=== Available records ===
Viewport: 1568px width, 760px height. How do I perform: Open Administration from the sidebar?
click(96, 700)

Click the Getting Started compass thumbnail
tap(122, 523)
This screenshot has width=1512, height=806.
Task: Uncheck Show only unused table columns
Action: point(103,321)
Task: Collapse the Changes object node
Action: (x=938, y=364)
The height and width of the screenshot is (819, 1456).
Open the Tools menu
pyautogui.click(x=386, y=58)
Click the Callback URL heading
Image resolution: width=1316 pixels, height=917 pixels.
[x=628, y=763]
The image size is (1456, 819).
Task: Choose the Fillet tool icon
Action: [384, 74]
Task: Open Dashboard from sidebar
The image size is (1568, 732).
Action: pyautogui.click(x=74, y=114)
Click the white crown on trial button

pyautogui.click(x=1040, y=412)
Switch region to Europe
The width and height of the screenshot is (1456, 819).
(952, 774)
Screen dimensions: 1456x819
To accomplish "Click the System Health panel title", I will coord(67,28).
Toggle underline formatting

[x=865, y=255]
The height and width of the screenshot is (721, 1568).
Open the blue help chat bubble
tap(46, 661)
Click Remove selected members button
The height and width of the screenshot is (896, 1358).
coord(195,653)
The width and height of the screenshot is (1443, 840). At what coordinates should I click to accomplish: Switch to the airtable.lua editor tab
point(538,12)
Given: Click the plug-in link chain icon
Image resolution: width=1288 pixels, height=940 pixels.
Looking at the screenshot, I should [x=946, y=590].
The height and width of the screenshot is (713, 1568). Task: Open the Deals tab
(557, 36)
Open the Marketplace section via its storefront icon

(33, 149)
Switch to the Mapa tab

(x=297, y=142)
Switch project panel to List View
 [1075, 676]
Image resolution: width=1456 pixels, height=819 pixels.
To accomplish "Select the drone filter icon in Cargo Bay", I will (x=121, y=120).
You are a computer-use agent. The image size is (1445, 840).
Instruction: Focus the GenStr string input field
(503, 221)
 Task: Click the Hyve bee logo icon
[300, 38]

=== Exercise details ===
Above this task is a listing. Restate, word for word and with nothing added, the lines from the one with "Screen dimensions: 1456x819" through the one with "You are a computer-use".

=== Problem solution ===
Screen dimensions: 1456x819
To accomplish "Click the System Health panel title", I will coord(67,28).
Toggle underline formatting

[x=865, y=255]
The height and width of the screenshot is (721, 1568).
Open the blue help chat bubble
tap(46, 661)
Click Remove selected members button
The height and width of the screenshot is (896, 1358).
coord(195,653)
The width and height of the screenshot is (1443, 840). At what coordinates should I click to accomplish: Switch to the airtable.lua editor tab
point(538,12)
Given: Click the plug-in link chain icon
Image resolution: width=1288 pixels, height=940 pixels.
Looking at the screenshot, I should [x=946, y=590].
The height and width of the screenshot is (713, 1568). Task: Open the Deals tab
(557, 36)
Open the Marketplace section via its storefront icon

(33, 149)
Switch to the Mapa tab

(x=297, y=142)
Switch project panel to List View
 [1075, 676]
Image resolution: width=1456 pixels, height=819 pixels.
To accomplish "Select the drone filter icon in Cargo Bay", I will (x=121, y=120).
You are a computer-use agent. The image size is (1445, 840).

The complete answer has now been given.